The Ideal One

Written by: Amanda Teo (Photo by: Marvin Ng)

Who has God in store for you?

We were all cramped in my friend’s living room, snuggled on the sofa, with cushions on our laps. It had became a bi-weekly routine to stay-over at each other’s homes. The lazy nights would stretch into hazy mornings, and we would often end up talking about the criteria of our ideal partners amongst other topics.

My friends knew me to be the one who would ask invasive and frequently awkward questions like: “what do you look for in a your ideal partner?”, “who would be the closest match to your ideal person?”, “who was the last person you liked?” Growing up, I was fascinated with the idea of love and romance, and I longed to know more.

We were all at the age where the idea of getting into a relationship was intriguing and exciting. It was unchartered territory, like new ground waiting to be broken. It was a topic that we never grew tired of talking about, in fact, every conversation grew in depth and heart.

Yet beyond the idea of romance, something ran deeper for me — The List.

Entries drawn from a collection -
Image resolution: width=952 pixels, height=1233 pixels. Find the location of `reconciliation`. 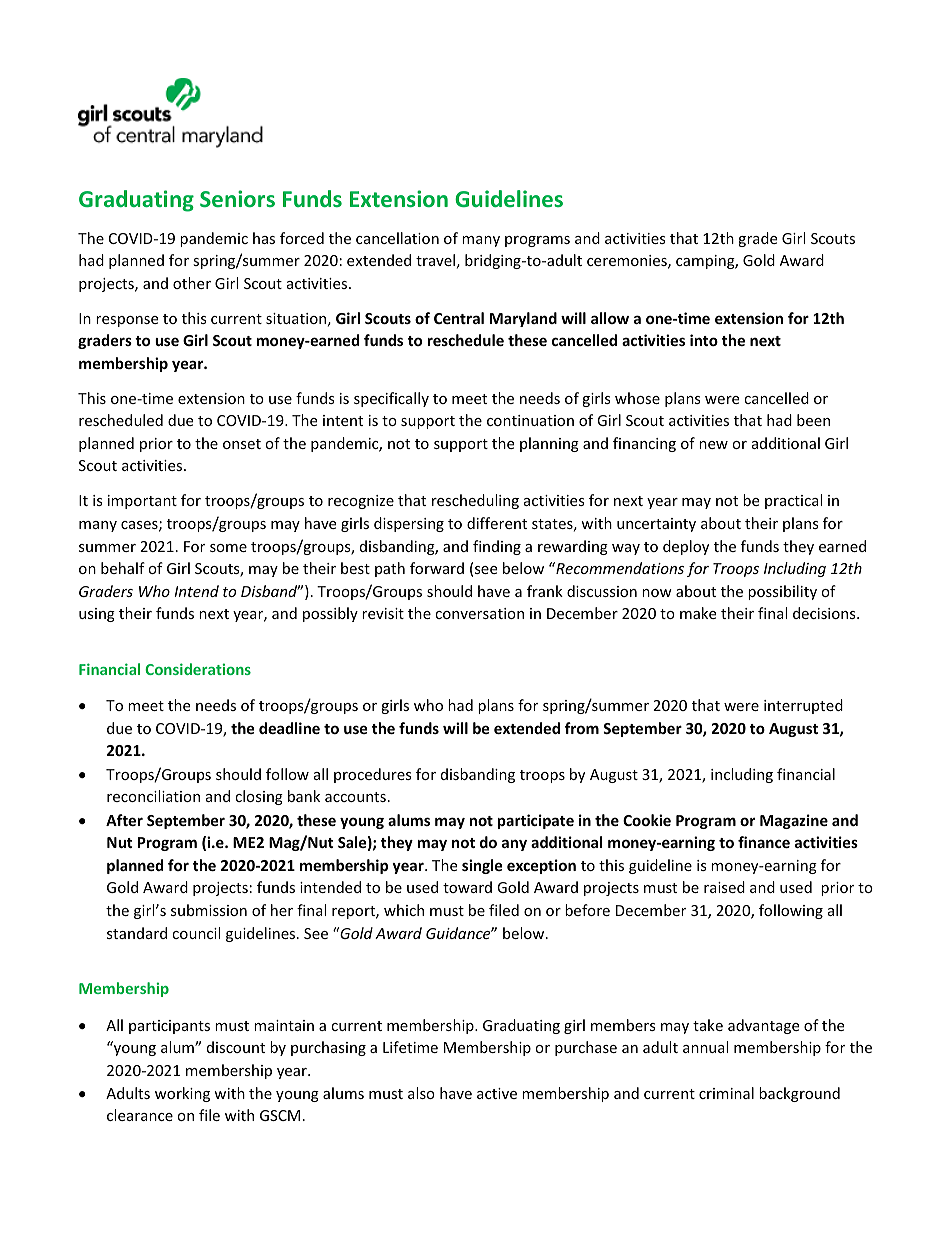

reconciliation is located at coordinates (153, 796).
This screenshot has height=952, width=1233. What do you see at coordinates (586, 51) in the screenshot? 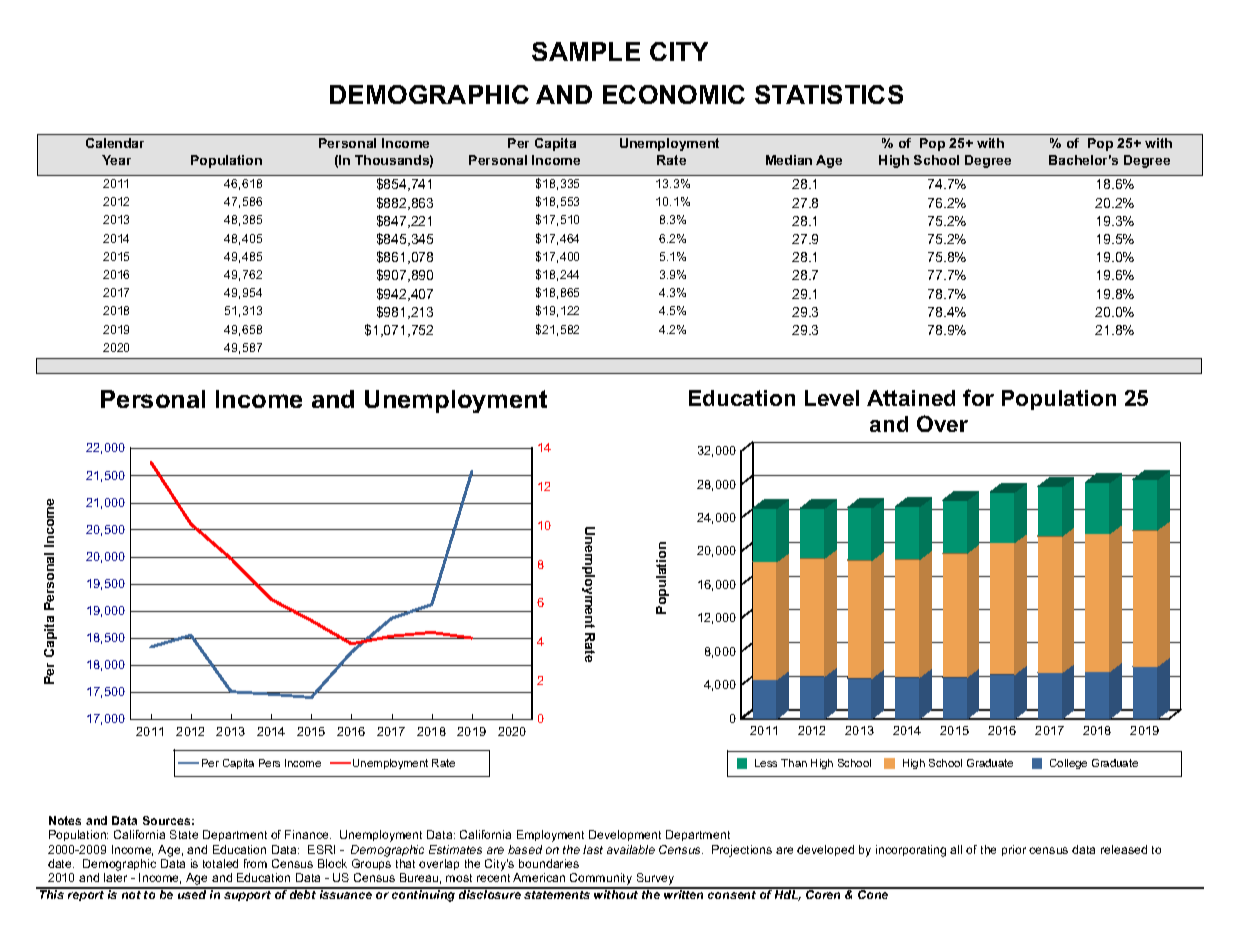
I see `SAMPLE` at bounding box center [586, 51].
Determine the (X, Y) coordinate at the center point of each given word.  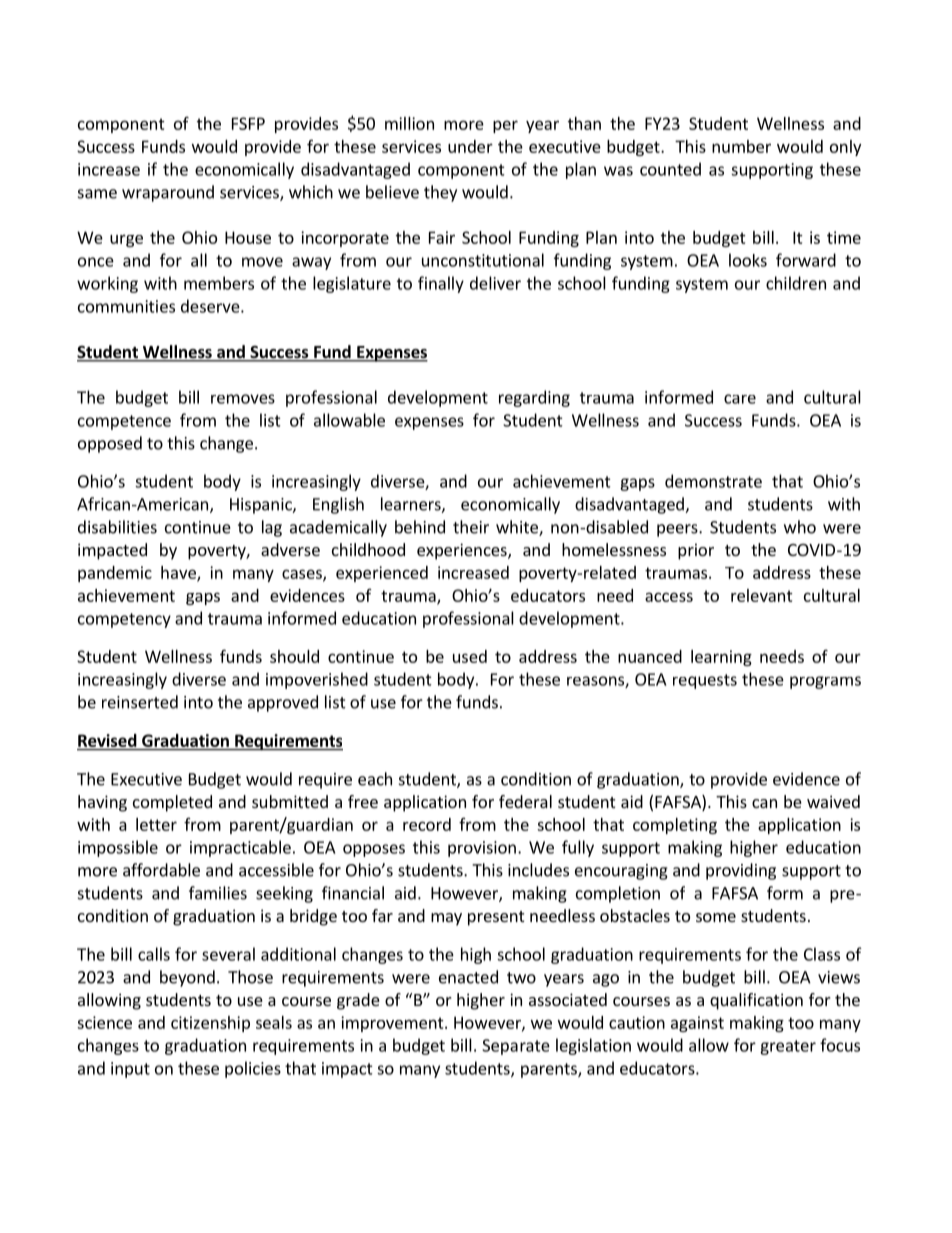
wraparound (168, 193)
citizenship (210, 1024)
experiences (463, 551)
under (470, 146)
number (741, 146)
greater (788, 1047)
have (179, 573)
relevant (762, 595)
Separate (516, 1047)
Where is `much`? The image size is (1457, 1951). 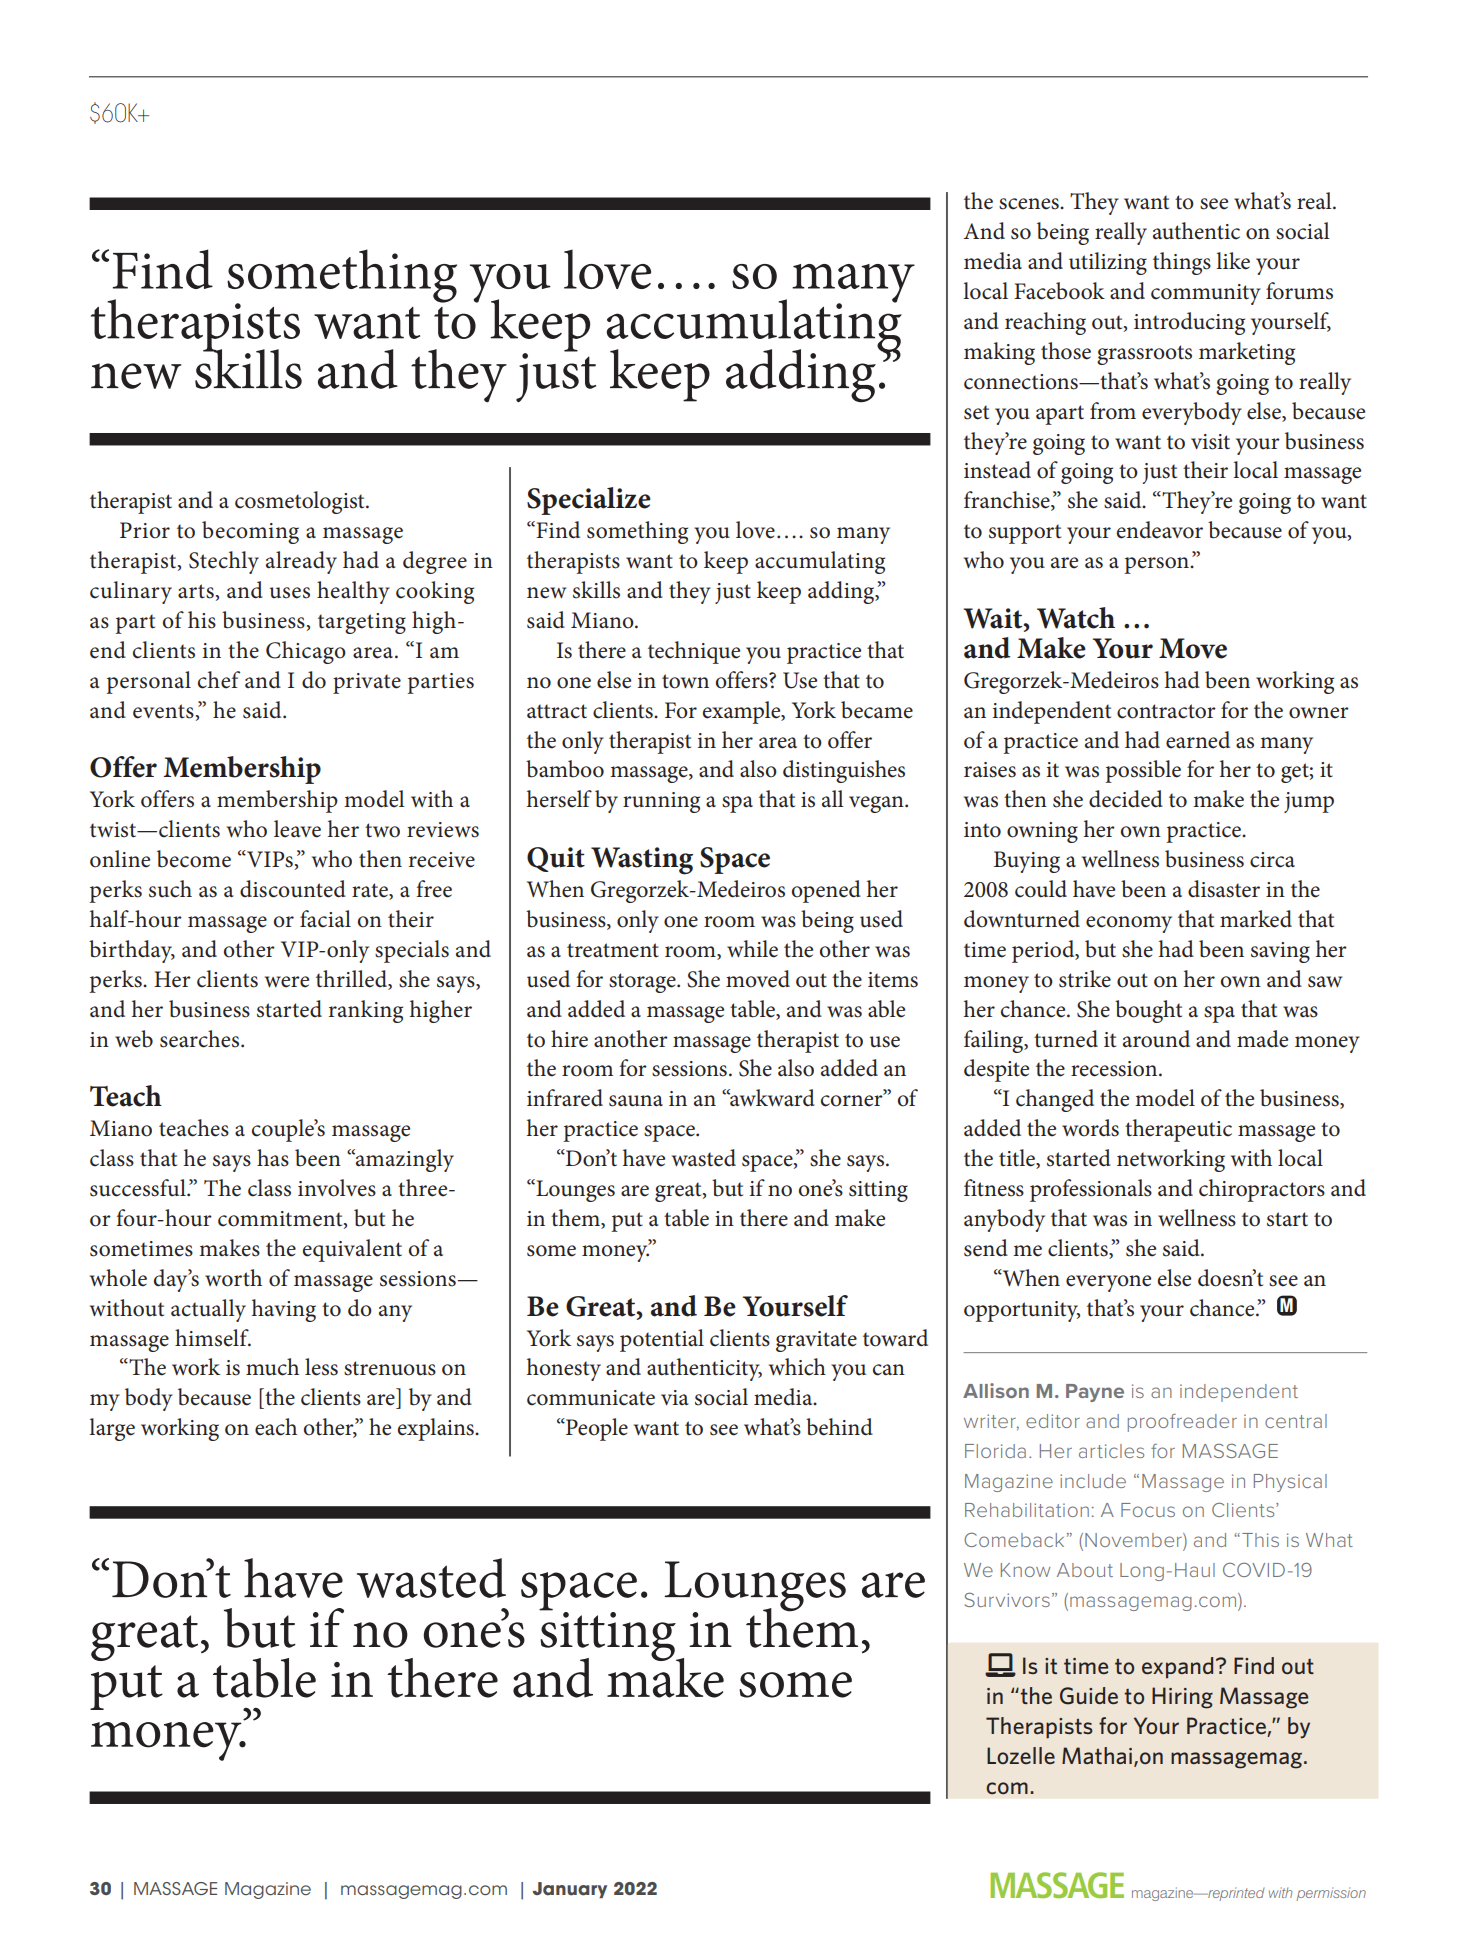
much is located at coordinates (272, 1367).
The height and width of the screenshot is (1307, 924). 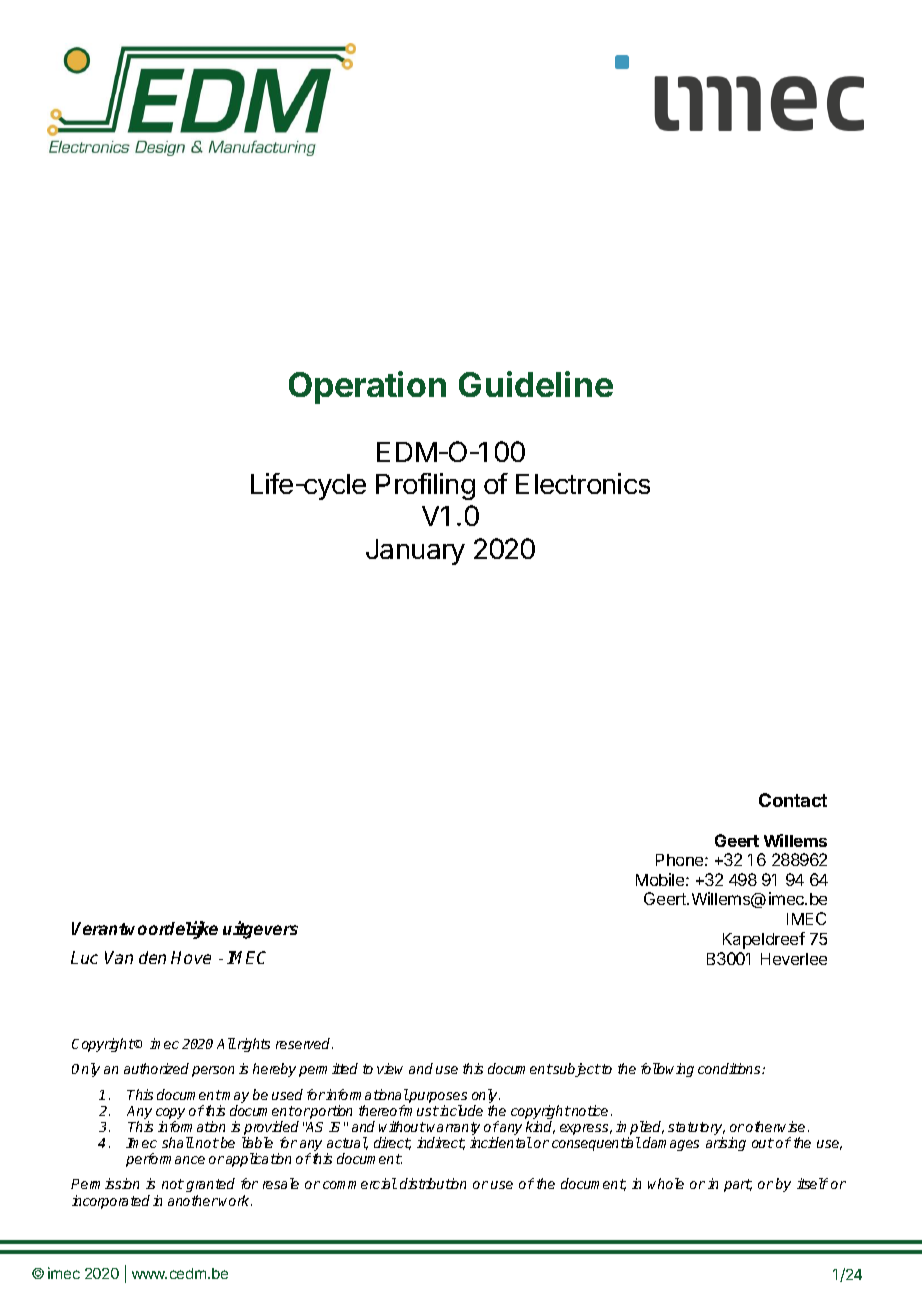 What do you see at coordinates (119, 957) in the screenshot?
I see `Van` at bounding box center [119, 957].
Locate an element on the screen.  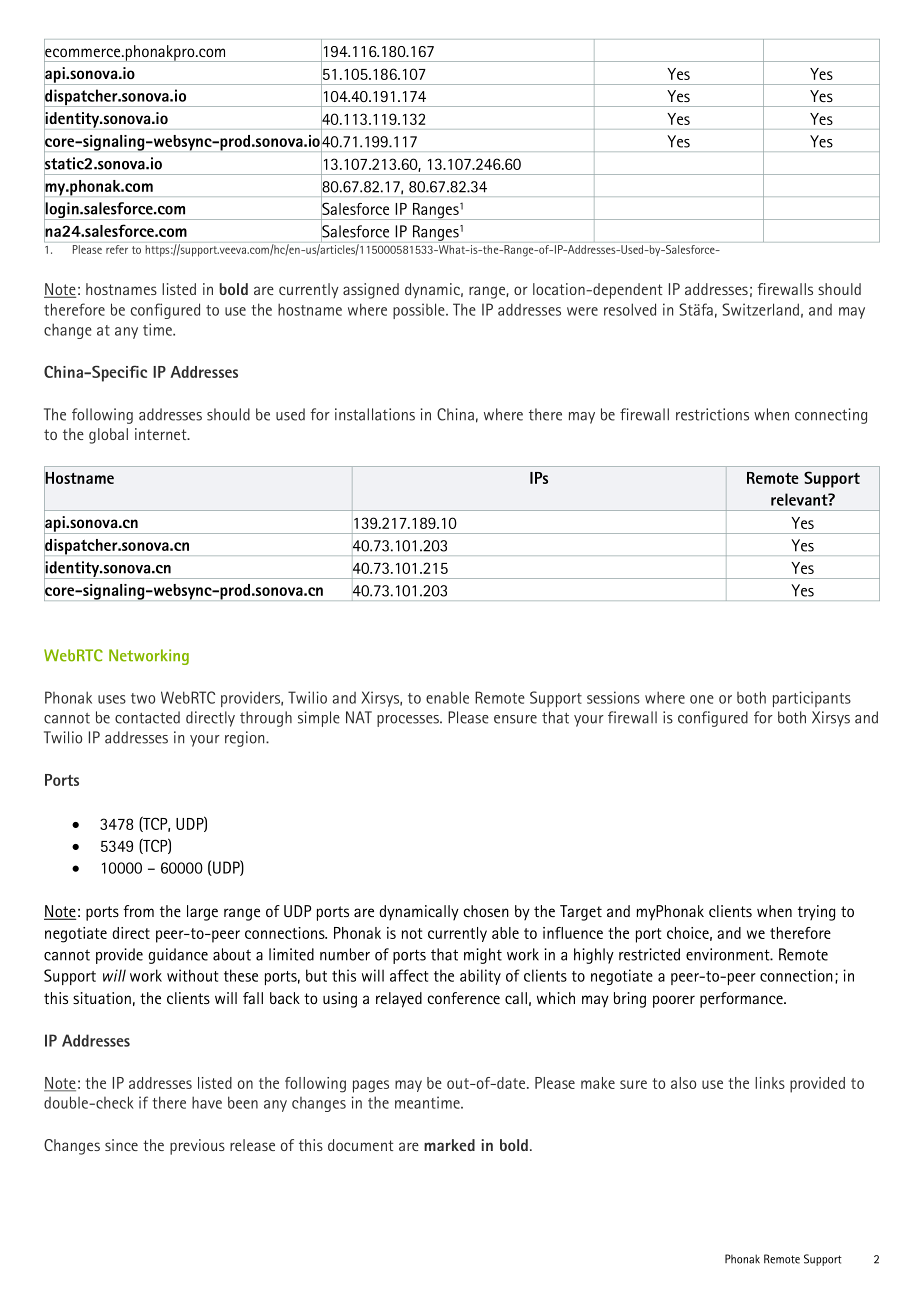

DIRECTIVES -
A – According to the essay about the ideal partner, who took the photo?
B – List every question that, in the essay about the ideal partner, the narrator's friends knew the narrator to ask.
C – Carry on the essay about the ideal partner from its last sentence.

FINAL ANSWERS -
A – Marvin Ng

B –
- "what do you look for in a your ideal partner?"
- "who would be the closest match to your ideal person?"
- "who was the last person you liked?"

C –
Although I was always the one asking questions about my friends’ ideal persons, I had never really believed in coming up with a list of ideal characteristics. Because to me, that was ideal…unrealistic at best. I felt that the list was a mere construction, not something I should live by. I didn’t see the need for and importance of that list, until my uncle spoke to me one fateful December night.

He asked me: “so my dear girl, what do you look for in a guy?” I explained that I never saw a need in crafting long, idealistic lists of things. What’s the point anyway? It’s not like I’m going to find someone that perfect. He, in turn, explained the importance of it, and it actually made sense. I was wrong.

The point of a list isn’t meant for you to dream of prince charming (or princess, but for convenience sake, the male species will be addressed as the ideal person), but it is to draw you closer to God, to gain clarity of His desires for you.

Here are three steps to knowing who you should be looking out for:

1. Pray and wait on God for The List

2. Be accountable

3. Keep a look-out whilst staying focused on God

The beauty of praying and waiting on God for the list is that instead of the criteria bring centred around selfish and personal desires, they’ll be centred around the Father’s desires for you. The criteria can range from his calling to the specificity of his personality, from his looks to his habits. They are secrets which God will whisper to you over time, in His gracious attempt to help you look out for the type of person He intends for you.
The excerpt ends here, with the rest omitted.